* _INSTRUCTIONS TO FOLLOW_
In the forum thread on fixing a fog machine below, copy verbatim the passage starting with "Honestly though, with" and going on through "to replace them.".

[[ DOCUMENT EXTRACT, beginning ]]

# Fog machine fix



## roadkill (May 11, 2006)

Boo y'all!!!

I know everyone is busy making props and getting prepped but I have a question.

I am down two foggers. They are the Lite F/X types - small 400W units. both have worked in the past (when new) but have failed completely.

One seems like it is heating up but no smoke comes out.

The other - nada. My meter shows voltage getting to the heater/pump area but I get bupkis.

I have tried storing dry - and wet - there doesn't seem to be a difference with my plug-in-and-working rate so far. I would like to repair these if at all possible. Any suggestions for what I should or could do to break these down for better testing and/or repair?

TIA,


----------



## Zombie-F (Apr 12, 2004)

SpectreTTM and I were actually discussing this at the NE Gathering this weekend. It's probably cheaper/less time consuming to just buy two new units from Wal-Mart (or Michael's) than to repair the existing ones.

Without cracking one of my own to open and examine, I would think that either your pump is dead or one of the copper tubes that feeds the fluid to the heating element is clogged. If it's the pump, you may be able to find a model number on the pump and replace it. If it's the copper tubing, then you may just need to measure the tubing and find a supplier that sells the same ID and OD tubing.

Honestly though, with the amount of time you'll put into replacing the pump, and the chance that you screw up the unit worse, it may just be more cost-effective to replace them.

This reminds me... it's time for me to break mine out and give them the annual test.


----------



## Vlad (Aug 2, 2005)

http://www.deathappeal.com/projects/fogger_repair/fogger_repair.htm


----------



## roadkill (May 11, 2006)

Good info - thanks Vlad.


----------



## roadkill (May 11, 2006)

You're possibly right (more like probably) but I'm kinda getting tired of just replacing my foggers and I'd like to figure out if there's a cost effective way to recover the blighters.


----------



## Frighteners Entertainment (Jan 24, 2006)

Here's another option, once removing the cover, being very careful, plug in your unit, let heat up, then lightly tap on the pump while pushing your the fogger button.


----------



## Daughter of Darkness (Aug 24, 2006)

*I have the same problem*

So, I tested my fog machine yesterday and same problem as when I tried to use it last season. Heats up fine but does not blow the fog out. I did notice it has a fuse, but I haven't replaced it yet to see if that will fix it. Is this a commom problem? I cleaned out the nozzle and fluid chamber but still nada. Little tufts of smoke come out but nothing else 

I hate it when things break, arghhhh


----------

[[ DOCUMENT EXTRACT, end ]]
[[ PROVIDED DATA, beginning ]]

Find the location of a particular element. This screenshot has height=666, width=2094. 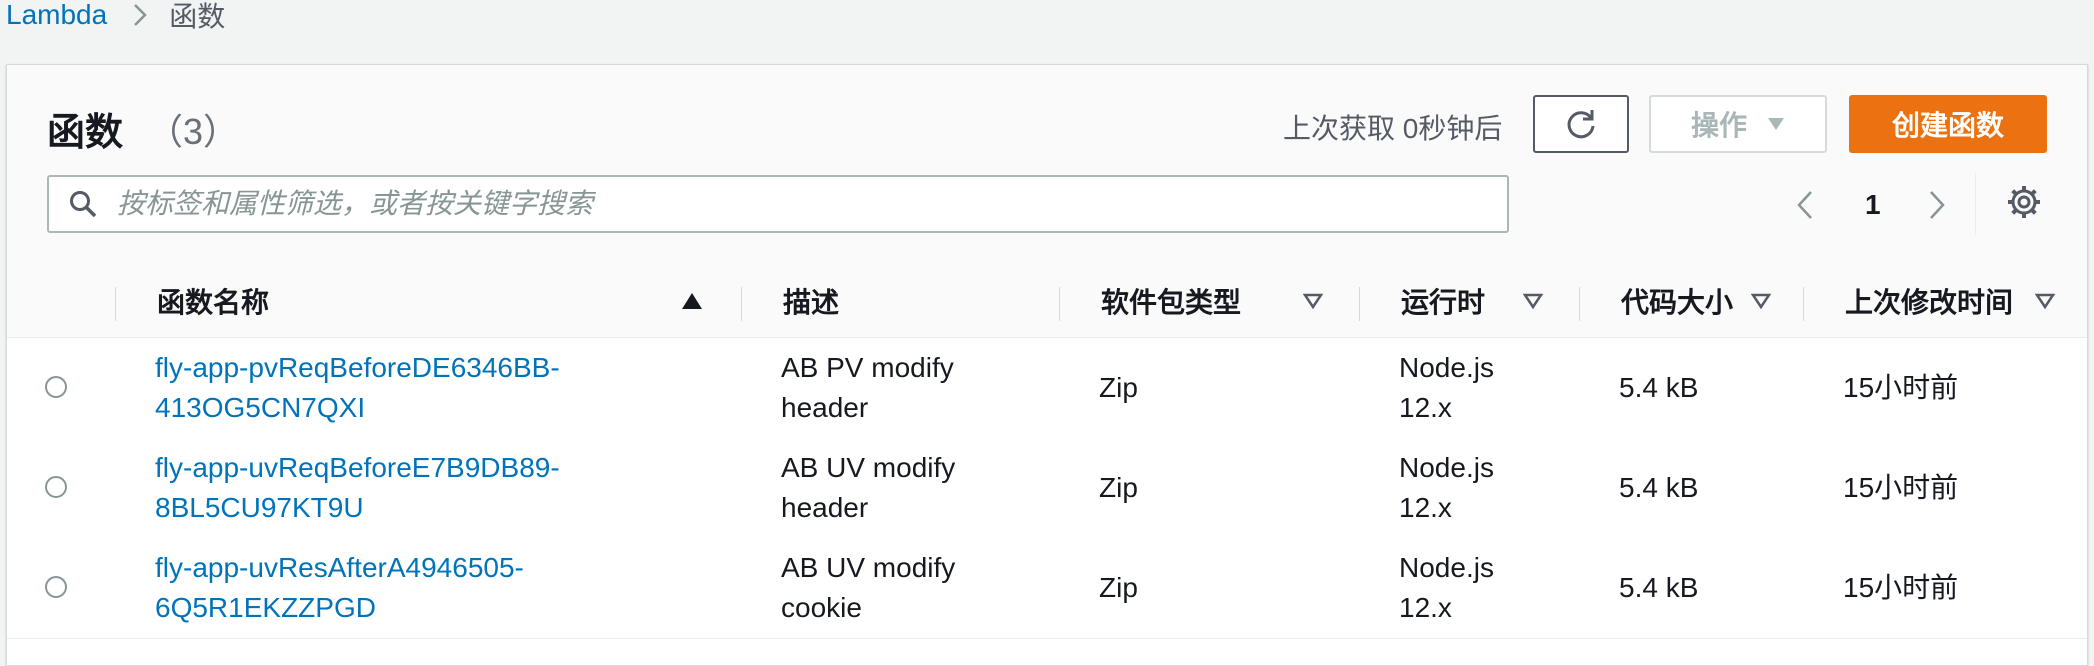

[[ PROVIDED DATA, end ]]

* _PROBLEM SOLUTION_
Honestly though, with the amount of time you'll put into replacing the pump, and the chance that you screw up the unit worse, it may just be more cost-effective to replace them.